Likelihood is Binomial:$P(Data|\theta)={n\choose \alpha_H}\theta^{\alpha_H}(1-\theta)^{\alpha_T}$

If we assume prior is Beta distribution: $P(\theta)=\frac{\theta^{\beta_H-1}(1-\theta)^\beta_T-1}{B(\beta_H,\beta_T)}\sim Beta(\beta_H, \beta_T)$

$B(x,y)=\int_o^1 t^{x-1}(1-t)^{y-1}dt$

Then, posterior is Beta distribution: $P(\theta|Data)\sim Beta(\beta_H+\alpha_H, \beta_T+\alpha_T)$

And,

$$ \begin{aligned} \hat{\theta}_{MAP}&=\underset{\theta}{\arg\max}\ P(Data|\theta) P(\theta)\\ &=\frac{\alpha_H+\beta_H -1}{\alpha_H+\beta_H+\alpha_T+\beta_T -2} \end{aligned} $$**Conjugate prior:**$P(\theta)$ is the conjugate prior for likelihood function $P(\theta|Data)$ if $P(\theta)$ and $P(\theta|Data)$ have the same form.Beta prior is equivalent to extra coin flips

As the number of samples (e.g. coin flips) increases, the effect of prior is "washed out". It means as $N\rightarrow \infty$, prior is "forgotten".

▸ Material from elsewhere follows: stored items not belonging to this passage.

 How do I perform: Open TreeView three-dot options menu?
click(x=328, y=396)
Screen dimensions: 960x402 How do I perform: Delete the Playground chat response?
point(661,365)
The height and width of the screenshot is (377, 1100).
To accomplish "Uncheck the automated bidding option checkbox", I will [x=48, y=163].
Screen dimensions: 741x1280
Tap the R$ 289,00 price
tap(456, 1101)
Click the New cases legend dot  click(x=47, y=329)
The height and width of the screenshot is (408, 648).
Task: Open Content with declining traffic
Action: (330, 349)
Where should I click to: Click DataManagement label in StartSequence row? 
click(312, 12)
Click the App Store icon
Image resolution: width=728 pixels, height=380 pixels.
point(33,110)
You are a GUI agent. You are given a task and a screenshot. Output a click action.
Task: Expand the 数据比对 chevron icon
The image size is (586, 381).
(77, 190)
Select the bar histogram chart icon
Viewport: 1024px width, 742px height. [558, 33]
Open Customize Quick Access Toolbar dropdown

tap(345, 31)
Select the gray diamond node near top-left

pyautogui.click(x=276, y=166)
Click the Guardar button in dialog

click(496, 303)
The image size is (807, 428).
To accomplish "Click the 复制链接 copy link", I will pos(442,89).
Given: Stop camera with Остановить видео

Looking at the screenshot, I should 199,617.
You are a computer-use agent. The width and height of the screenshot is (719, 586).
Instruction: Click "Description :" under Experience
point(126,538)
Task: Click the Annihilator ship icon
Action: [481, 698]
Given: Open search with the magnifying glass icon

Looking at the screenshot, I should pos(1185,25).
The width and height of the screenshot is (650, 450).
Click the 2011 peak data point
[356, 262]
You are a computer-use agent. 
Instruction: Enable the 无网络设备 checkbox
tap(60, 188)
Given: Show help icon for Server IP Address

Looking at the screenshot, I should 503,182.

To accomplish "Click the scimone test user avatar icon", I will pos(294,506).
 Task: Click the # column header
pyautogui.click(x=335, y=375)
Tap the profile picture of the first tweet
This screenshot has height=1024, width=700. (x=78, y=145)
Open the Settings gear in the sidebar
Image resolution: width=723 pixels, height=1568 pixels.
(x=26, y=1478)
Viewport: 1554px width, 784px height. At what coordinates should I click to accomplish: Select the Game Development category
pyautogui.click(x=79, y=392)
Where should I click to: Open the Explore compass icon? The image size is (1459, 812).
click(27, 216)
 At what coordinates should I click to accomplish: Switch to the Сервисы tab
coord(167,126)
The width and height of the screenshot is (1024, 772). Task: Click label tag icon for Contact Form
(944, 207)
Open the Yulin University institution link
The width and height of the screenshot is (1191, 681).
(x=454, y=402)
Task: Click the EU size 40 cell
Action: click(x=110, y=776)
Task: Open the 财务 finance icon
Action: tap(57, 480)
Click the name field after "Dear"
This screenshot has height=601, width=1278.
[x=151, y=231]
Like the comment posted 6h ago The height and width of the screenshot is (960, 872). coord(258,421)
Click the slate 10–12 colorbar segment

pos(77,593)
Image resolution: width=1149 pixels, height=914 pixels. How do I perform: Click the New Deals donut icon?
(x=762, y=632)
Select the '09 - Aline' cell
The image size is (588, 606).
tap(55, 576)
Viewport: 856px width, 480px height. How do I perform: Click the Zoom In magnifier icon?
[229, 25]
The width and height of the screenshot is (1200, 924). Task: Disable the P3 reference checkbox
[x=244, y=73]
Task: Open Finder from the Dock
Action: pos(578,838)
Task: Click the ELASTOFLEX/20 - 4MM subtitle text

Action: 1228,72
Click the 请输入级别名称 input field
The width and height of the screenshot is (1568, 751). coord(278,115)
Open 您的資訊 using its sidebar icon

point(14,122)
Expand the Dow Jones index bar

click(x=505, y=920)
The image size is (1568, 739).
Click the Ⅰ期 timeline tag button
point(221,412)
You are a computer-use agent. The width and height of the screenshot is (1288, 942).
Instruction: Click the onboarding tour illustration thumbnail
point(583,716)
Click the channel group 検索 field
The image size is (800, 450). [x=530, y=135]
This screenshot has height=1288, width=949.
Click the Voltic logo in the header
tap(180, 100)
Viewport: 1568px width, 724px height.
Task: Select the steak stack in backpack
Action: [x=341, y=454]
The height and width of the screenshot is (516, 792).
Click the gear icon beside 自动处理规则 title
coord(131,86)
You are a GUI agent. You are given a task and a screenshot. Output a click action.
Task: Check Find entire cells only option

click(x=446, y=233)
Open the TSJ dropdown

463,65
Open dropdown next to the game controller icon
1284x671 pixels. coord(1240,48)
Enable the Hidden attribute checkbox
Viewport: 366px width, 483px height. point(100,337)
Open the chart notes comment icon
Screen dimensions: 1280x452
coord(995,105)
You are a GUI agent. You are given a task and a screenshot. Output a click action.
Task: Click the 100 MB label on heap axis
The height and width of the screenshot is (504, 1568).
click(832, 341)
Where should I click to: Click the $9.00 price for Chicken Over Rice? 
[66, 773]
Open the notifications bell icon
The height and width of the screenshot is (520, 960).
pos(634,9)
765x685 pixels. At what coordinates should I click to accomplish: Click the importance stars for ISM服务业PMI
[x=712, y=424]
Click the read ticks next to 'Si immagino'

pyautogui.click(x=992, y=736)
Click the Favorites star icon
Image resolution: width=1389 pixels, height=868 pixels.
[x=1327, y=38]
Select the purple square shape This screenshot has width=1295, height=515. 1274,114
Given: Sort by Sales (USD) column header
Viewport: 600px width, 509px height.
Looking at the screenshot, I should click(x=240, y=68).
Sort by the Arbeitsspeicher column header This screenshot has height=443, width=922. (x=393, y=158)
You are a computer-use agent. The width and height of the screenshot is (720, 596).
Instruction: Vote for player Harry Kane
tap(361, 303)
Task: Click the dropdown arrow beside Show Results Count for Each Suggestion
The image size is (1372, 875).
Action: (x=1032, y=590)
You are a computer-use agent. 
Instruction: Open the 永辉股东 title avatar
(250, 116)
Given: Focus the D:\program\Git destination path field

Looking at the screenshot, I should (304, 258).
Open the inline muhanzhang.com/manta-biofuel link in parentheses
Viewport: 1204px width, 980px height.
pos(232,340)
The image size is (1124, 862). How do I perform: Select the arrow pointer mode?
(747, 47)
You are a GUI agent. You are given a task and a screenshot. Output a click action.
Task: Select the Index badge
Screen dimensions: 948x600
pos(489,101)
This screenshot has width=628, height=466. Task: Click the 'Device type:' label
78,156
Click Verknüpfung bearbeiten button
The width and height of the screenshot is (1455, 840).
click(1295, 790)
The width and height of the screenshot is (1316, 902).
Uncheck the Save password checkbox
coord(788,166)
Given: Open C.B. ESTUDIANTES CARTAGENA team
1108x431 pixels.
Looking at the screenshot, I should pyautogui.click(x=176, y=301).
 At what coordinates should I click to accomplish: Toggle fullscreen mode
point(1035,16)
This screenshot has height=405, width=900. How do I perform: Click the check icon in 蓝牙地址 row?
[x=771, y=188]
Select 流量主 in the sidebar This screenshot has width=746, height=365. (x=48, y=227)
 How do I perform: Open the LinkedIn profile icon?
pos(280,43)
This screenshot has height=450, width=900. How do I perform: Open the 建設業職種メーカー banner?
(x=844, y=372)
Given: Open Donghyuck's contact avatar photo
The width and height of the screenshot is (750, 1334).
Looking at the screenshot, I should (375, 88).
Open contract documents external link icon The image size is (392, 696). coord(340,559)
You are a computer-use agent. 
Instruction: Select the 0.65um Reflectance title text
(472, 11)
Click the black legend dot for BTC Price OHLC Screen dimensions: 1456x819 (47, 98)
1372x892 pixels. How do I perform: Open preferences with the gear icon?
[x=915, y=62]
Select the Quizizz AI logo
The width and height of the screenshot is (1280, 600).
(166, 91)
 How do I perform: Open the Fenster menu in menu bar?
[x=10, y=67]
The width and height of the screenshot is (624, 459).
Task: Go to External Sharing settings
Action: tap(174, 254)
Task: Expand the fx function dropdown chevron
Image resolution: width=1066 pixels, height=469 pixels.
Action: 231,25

For small sample size, prior is important.

```
# initialize the variables
num_of_flips = 40
num_of_experiments = 3000
head_counts = flip_coin(num_of_experiments,num_of_flips)
```

Let's plot a chart and see the the number of heads in 30 flips in all the experiments.

```
x = range(num_of_flips + 1)
source = pd.DataFrame({
'Number of Heads': x,
'Number of Ways': head_counts
})
# Bar chart
bar_chart = alt.Chart(source).mark_bar().encode(
x='Number of Heads',
y='Number of Ways',
).properties(title='Distribution of Heads',width=360)
bar_chart
```

What does the plot look like? Does the bell shape ring a bell?

Now, we plot a Normal distribution with mean = `number_of_flips`

and standard deviation = $\sqrt{mean/2}$ and check how it looks like.

```
from scipy.stats import norm
x = np.arange(0,num_of_flips)
mean = num_of_flips / 2
stddev = np.sqrt(mean / 2)
y = norm.pdf(x,mean,stddev)
data = pd.DataFrame({
'x': x,
'y': y
})
normal_chart = alt.Chart(data).mark_line(color='red').encode(
alt.X('x'),
y = 'y'
).properties(title='Normal Distribution',width=360)
normal_chart | bar_chart
```

By comparing the charts we realize that

As the sample size become larger, the distribution of samples approximate a normal distribution.

As we flip the coin repeatedly, number of heads and tails are getting equal because the number of heads has been peaked around 20 flips out of 40, which indicates that the probability of heads is close to $0.5$.

## References

[1] Tom Mitchell Estimating Probabilities